For all complex $|z| \neq 1$ : $\frac{z}{1+z+z^{2}+z^{3}+z^{4}} = \sum_{n=0}^{\infty} T_n \frac{z^n}{1+z^n+z^{2n}}$?

Question

Inspired by this one

For all complex $|z| \neq 1$ : $\sum_{n=0}^{\infty} w_n \frac{z^n}{1+z^n+z^{2n}+z^{3n}+z^{4n}} = \sum_{n=0}^{\infty} u_n \frac{z^n}{1+z^n+z^{2n}}$?

It made sense to me, to take the terms apart and split the problem into 2 subproblems.

Allow me to explain.

if $\sum_n a_n x_n = \sum_n b_n y_n$ would be true, it would make sense that

$$a_1 x_1 = \sum_n c_n y_n ,a_2 x_2 = \sum_n d_n y_n$$,...

AND

$$b_1 y_1 = \sum_n e_n x_n ,b_2 y_2 = \sum_n f_n x_n$$,...

are all solvable

would imply that $\sum_n a_n x_n = \sum_n b_n y_n$.

So within the spirit of that idea, the 2 logical questions become :

1.

For all complex $|z| \neq 1$ : $\frac{z}{1+z+z^{2}+z^{3}+z^{4}} = \sum_{n=0}^{\infty} T_n \frac{z^n}{1+z^n+z^{2n}}$

For some sequence $T_n$ and

2.

For all complex $|z| \neq 1$ : $\sum_{n=0}^{\infty} V_n \frac{z^n}{1+z^n+z^{2n}+z^{3n}+z^{4n}} = \frac{z}{1+z+z^{2}}$?

For some sequence $V_n$

If both 1. and 2. are true it seems much more believable that the main question in the link is true.

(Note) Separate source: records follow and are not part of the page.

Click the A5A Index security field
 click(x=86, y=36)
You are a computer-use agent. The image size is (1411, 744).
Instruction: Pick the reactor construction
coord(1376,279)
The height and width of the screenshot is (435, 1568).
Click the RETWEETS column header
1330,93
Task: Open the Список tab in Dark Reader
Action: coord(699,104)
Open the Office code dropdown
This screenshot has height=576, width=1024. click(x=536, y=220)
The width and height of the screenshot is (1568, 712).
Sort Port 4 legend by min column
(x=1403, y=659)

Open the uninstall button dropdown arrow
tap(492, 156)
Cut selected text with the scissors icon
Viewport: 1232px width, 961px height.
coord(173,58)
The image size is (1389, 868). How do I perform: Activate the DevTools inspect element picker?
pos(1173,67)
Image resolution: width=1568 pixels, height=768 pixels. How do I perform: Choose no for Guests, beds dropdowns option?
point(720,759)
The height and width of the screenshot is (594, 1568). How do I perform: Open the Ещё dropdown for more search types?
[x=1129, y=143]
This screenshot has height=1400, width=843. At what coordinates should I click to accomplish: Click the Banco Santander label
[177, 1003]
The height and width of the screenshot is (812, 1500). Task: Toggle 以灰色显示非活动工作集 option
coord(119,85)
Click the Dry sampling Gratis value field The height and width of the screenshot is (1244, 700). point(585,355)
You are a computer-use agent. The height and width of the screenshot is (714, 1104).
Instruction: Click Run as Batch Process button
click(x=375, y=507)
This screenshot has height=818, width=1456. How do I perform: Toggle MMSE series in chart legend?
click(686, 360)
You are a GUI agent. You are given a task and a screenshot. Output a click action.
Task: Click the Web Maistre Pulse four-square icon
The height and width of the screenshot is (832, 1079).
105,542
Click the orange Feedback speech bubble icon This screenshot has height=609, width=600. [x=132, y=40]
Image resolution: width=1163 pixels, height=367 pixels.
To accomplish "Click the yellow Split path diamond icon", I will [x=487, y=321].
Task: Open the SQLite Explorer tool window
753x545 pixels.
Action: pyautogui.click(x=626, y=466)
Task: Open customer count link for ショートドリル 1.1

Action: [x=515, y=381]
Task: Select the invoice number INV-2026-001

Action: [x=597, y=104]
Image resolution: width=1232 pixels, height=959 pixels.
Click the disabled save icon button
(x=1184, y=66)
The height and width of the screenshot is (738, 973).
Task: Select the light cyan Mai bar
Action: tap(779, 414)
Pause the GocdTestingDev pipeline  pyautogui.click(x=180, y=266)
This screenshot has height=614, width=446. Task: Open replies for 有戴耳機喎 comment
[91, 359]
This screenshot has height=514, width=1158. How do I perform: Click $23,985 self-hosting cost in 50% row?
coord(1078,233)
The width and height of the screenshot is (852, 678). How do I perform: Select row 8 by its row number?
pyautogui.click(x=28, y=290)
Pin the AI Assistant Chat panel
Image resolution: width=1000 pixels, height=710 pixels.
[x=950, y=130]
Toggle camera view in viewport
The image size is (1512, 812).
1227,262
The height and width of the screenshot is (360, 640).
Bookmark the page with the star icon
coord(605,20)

Domain, Range, convergeance, uniqueness, existance are subtle things here, but at least it would be intuitively possible.

Keep in mind that the idea of the transitive property has been used implicitly :

if $A = B$ and $B = C$ then $A = C$,

where $A$ is the taylor series and $B$ and $C$ are the sums over rational functions.